◆ **The problem**: Please set down only the lines between the line containing "Instruction: Select the" and the end of the records, inclusive, exactly as they stand.

- - -

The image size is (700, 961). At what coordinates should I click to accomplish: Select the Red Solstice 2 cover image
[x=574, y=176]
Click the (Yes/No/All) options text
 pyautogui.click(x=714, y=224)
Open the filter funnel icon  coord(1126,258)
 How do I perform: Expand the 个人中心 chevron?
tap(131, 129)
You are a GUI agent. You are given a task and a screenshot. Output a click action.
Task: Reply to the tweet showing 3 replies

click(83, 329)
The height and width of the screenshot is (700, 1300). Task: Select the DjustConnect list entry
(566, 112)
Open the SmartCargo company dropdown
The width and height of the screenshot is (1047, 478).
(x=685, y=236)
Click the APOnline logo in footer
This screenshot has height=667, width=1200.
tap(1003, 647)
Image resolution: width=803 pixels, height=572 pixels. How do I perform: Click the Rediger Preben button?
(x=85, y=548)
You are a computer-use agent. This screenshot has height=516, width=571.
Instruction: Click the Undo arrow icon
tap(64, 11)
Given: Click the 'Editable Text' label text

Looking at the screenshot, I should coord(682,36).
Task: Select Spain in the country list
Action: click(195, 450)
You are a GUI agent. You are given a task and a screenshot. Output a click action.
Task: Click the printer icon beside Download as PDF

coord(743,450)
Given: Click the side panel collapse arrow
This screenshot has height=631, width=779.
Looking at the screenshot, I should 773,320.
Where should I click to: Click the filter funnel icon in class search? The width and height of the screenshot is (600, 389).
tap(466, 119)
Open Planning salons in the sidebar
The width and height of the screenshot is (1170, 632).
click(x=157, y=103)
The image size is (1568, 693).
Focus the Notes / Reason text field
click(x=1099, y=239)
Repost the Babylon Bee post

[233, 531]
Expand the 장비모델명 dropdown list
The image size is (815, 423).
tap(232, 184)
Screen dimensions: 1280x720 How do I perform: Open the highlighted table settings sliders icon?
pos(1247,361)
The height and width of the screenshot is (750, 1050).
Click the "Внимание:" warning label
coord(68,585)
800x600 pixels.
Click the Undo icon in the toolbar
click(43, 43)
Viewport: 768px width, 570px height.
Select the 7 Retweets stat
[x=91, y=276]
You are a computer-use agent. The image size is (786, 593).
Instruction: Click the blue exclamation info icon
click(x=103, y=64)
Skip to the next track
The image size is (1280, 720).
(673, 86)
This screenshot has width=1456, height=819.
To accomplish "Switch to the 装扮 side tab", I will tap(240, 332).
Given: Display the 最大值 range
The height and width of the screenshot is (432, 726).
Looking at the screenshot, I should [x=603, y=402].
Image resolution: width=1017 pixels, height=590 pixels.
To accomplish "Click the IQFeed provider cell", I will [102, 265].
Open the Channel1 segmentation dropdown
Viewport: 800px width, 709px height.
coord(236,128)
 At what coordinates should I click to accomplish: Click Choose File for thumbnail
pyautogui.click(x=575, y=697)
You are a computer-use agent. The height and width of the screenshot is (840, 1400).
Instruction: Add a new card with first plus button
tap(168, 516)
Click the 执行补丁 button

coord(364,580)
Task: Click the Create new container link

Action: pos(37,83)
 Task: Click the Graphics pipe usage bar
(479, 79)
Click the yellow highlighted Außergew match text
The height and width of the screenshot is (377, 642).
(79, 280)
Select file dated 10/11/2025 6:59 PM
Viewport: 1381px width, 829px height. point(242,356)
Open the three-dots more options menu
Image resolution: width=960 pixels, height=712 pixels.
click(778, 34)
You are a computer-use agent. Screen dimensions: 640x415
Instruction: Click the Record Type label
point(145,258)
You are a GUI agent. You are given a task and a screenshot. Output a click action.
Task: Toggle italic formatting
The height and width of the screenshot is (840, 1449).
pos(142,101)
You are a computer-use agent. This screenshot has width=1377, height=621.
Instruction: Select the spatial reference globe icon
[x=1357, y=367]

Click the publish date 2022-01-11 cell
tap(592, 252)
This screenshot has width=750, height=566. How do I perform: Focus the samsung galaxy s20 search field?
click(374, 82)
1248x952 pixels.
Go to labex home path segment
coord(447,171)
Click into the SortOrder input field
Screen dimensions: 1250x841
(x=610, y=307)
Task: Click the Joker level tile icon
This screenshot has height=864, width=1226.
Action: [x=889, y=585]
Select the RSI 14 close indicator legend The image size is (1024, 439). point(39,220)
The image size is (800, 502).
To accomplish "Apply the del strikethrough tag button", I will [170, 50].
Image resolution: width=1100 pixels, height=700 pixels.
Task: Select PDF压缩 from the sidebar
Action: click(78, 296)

- - -

◆ **Your response**:
Instruction: Select the spatial reference globe icon
[x=1357, y=367]

Click the publish date 2022-01-11 cell
tap(592, 252)
This screenshot has width=750, height=566. How do I perform: Focus the samsung galaxy s20 search field?
click(374, 82)
1248x952 pixels.
Go to labex home path segment
coord(447,171)
Click into the SortOrder input field
Screen dimensions: 1250x841
(x=610, y=307)
Task: Click the Joker level tile icon
This screenshot has height=864, width=1226.
Action: [x=889, y=585]
Select the RSI 14 close indicator legend The image size is (1024, 439). point(39,220)
The image size is (800, 502).
To accomplish "Apply the del strikethrough tag button", I will [170, 50].
Image resolution: width=1100 pixels, height=700 pixels.
Task: Select PDF压缩 from the sidebar
Action: click(78, 296)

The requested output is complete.